▶ _DESCRIPTION OF THE TASK_: Give the number of lines in the data below that contain "sidebar", and only that number.
(WORKING DATA)
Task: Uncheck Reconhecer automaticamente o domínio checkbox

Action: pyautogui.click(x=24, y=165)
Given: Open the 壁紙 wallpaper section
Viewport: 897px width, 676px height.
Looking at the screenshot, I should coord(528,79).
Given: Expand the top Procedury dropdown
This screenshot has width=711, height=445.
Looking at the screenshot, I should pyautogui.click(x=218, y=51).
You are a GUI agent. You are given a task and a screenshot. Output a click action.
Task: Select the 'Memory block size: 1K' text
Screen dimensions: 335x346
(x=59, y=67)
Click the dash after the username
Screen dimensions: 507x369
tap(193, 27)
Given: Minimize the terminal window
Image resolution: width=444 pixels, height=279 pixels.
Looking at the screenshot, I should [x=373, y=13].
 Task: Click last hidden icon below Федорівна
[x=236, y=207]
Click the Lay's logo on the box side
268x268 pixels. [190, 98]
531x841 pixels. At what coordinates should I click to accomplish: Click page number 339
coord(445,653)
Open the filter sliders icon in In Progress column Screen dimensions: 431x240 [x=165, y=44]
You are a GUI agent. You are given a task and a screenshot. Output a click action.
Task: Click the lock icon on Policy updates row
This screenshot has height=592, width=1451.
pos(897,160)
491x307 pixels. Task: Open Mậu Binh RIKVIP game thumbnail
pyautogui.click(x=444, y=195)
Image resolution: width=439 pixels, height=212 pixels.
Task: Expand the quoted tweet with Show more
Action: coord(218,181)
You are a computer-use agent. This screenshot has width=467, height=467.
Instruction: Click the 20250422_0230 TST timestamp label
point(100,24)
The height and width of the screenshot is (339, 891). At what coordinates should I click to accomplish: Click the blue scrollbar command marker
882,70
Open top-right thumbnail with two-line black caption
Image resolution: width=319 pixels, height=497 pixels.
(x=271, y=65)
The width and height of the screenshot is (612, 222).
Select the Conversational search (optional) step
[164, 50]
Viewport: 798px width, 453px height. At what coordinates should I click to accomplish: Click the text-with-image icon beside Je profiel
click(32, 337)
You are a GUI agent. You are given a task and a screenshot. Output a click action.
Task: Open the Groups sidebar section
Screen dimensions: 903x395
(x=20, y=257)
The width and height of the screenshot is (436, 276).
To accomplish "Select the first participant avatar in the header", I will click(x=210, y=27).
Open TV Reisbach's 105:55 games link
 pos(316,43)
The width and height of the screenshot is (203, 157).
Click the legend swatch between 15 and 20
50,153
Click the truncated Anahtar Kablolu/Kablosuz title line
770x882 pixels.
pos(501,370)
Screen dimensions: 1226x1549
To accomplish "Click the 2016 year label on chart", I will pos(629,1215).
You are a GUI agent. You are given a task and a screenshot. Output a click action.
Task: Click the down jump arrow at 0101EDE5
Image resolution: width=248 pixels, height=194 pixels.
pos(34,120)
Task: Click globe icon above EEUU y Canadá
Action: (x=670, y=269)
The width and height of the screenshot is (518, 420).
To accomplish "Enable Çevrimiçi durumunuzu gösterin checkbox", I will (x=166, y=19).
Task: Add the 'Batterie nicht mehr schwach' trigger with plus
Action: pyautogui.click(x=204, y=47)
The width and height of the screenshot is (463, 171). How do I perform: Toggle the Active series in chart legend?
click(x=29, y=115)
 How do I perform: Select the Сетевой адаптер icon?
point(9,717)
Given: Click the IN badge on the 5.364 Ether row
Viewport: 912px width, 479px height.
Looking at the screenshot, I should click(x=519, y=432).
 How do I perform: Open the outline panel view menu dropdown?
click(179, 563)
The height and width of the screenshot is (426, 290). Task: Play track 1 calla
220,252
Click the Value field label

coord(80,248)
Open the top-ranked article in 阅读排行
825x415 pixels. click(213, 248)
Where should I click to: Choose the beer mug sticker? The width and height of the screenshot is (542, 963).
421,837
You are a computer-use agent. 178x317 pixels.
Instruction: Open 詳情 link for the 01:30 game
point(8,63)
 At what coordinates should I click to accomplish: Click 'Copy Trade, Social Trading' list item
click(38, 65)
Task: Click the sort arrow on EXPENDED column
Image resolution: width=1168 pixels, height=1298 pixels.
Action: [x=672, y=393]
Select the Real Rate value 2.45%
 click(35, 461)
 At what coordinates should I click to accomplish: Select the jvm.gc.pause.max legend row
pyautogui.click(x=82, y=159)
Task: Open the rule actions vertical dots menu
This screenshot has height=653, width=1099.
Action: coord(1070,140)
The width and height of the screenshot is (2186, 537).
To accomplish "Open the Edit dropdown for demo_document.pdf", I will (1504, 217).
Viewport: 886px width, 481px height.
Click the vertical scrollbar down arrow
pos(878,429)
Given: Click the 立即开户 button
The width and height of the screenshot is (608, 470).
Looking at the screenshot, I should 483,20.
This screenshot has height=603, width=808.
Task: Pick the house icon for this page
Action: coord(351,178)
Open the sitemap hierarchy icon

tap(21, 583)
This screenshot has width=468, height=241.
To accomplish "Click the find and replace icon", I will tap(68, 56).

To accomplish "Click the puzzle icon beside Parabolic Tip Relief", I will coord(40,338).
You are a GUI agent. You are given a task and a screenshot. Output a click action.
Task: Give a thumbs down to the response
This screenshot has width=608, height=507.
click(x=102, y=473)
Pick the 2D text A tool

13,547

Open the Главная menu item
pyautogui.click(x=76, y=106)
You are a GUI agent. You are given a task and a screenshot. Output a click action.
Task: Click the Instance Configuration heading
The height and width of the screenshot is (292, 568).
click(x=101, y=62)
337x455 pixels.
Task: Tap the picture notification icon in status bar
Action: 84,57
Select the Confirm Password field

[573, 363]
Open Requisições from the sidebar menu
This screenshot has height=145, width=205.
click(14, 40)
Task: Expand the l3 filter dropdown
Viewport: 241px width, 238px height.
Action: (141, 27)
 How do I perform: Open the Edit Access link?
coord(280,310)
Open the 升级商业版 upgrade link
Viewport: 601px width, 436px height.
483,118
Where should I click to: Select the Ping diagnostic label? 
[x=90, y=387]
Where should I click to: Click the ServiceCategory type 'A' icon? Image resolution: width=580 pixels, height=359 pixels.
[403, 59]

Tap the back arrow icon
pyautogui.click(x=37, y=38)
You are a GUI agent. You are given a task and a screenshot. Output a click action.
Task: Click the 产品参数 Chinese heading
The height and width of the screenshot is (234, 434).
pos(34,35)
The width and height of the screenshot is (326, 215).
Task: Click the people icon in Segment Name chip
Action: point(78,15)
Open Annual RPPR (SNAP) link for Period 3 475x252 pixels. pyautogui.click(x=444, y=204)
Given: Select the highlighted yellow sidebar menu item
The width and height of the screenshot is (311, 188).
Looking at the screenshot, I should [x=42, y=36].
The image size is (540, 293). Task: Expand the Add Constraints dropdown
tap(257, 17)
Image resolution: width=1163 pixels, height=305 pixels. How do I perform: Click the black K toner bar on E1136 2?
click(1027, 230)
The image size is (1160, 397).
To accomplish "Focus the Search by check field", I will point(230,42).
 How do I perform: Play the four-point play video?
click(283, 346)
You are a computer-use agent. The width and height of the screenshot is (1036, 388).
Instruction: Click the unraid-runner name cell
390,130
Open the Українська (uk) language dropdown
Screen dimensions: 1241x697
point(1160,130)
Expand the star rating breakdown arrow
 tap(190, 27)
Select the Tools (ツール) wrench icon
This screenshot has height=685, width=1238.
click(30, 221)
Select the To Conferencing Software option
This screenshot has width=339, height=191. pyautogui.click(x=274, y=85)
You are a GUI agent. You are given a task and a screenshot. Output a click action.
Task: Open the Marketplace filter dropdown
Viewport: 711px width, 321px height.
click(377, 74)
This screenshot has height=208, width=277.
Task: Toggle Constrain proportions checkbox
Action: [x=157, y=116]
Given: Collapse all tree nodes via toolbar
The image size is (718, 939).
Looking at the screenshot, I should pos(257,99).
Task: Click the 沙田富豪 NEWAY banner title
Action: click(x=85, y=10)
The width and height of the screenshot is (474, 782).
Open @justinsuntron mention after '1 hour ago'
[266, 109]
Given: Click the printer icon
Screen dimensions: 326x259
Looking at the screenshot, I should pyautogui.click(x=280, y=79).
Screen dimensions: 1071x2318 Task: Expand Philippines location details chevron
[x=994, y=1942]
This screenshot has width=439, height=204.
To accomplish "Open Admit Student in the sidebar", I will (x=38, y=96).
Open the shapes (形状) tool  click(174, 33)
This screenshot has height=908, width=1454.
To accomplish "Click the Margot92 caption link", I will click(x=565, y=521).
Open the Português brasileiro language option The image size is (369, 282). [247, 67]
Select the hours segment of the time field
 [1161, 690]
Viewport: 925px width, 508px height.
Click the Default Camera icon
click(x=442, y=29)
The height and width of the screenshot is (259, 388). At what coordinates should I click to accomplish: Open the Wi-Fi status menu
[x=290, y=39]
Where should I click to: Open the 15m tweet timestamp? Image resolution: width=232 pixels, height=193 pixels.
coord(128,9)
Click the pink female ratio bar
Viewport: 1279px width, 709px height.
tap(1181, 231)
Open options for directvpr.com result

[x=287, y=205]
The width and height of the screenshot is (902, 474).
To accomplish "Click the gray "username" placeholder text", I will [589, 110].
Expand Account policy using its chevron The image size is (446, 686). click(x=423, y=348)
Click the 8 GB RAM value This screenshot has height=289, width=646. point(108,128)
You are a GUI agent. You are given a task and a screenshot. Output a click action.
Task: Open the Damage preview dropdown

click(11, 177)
(End WORKING DATA)
▶ _RESULT OF THIS TASK_: 4